Connecting to your data

1. Connecting to your data

Welcome back! In the exercises so far, you've been uploading files directly into the chat. Now we're going to look at how data connections actually work — from flat files through to full integrations — and how to give AI the context it needs to analyze your data properly.

2. The flat file approach... and its limits

When you upload a file into an AI assistant, the tool loads the whole thing into its context window — its working memory. Every platform has size limits. Free tiers have the lowest. For a few thousand rows this works fine, and it's great for ad-hoc exploration. But it's not scalable, it's not reproducible, and for real organizational data, you'll hit those limits fast.
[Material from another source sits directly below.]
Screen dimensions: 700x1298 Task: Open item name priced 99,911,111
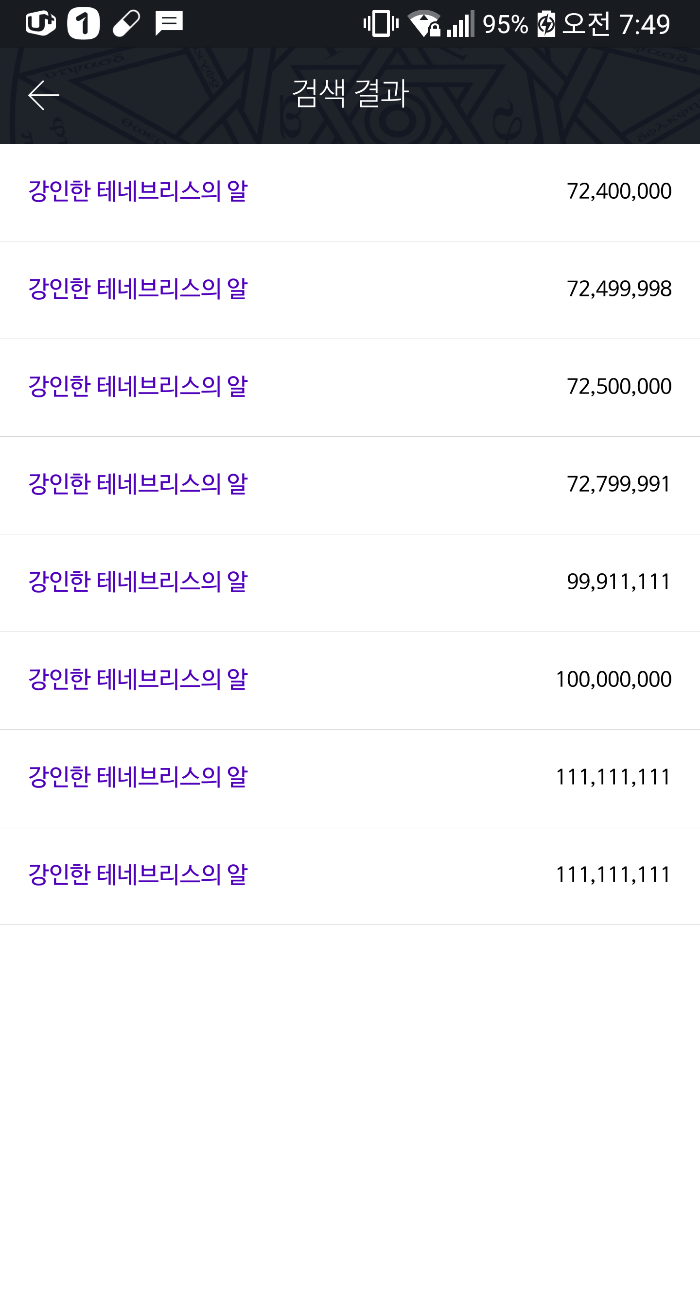(x=138, y=581)
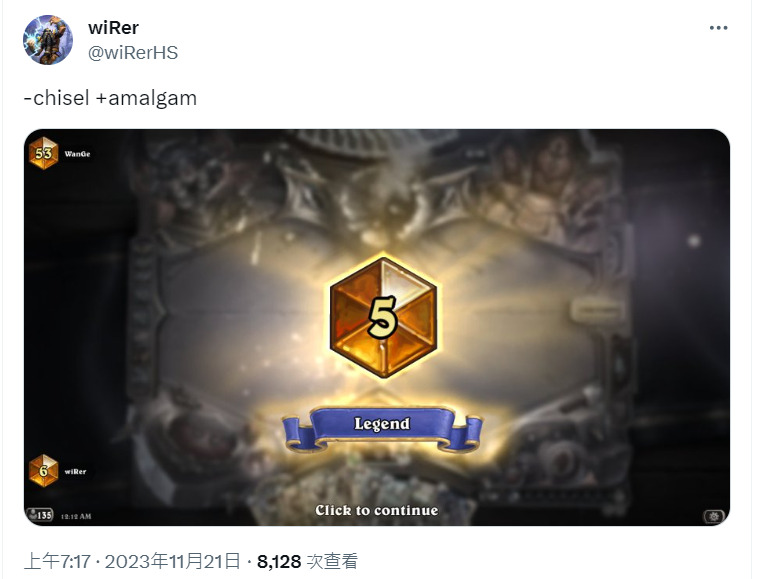Image resolution: width=760 pixels, height=579 pixels.
Task: Click the Hearthstone settings gear icon
Action: point(713,516)
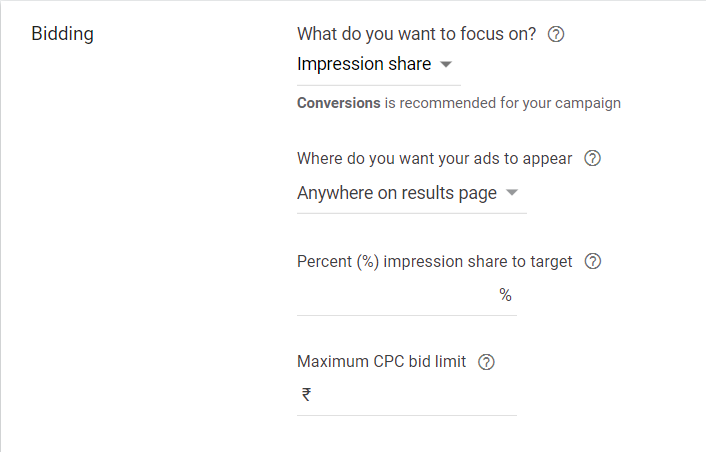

It's a starting point, not a workflow.

3. Integrations: connecting to your real data

For anything beyond ad-hoc work, you need integrations. MCP — Model Context Protocol — is one emerging standard for connecting AI assistants directly to data platforms, and it's being adopted broadly. Snowflake's MCP server, for example, lets a compatible AI assistant see your Snowflake tables, explore schemas, and run queries against them, with results returned right into the chat.

4. Meeting your data for the first time

Once you're connected, you need to understand what you actually have. Traditionally, that was laborious. I used to spend hours dragging and dropping in Tableau, but AI changes this completely. Ask for an overview and you'll get field types, sample values, early patterns, and potential quality issues — a starting point that used to take hours and now takes seconds.

5. The context problem

Here's the catch. AI assistants have no inherent context about what your data actually means in your business. They make educated guesses based on field names and sample rows — and honestly, they're often surprisingly good at it. But if your field is called something like Rev_Q4_Adj, the AI doesn't know whether that's revenue adjusted for returns, for currency, or something entirely specific to your organization. Guessing isn't good enough for serious analysis.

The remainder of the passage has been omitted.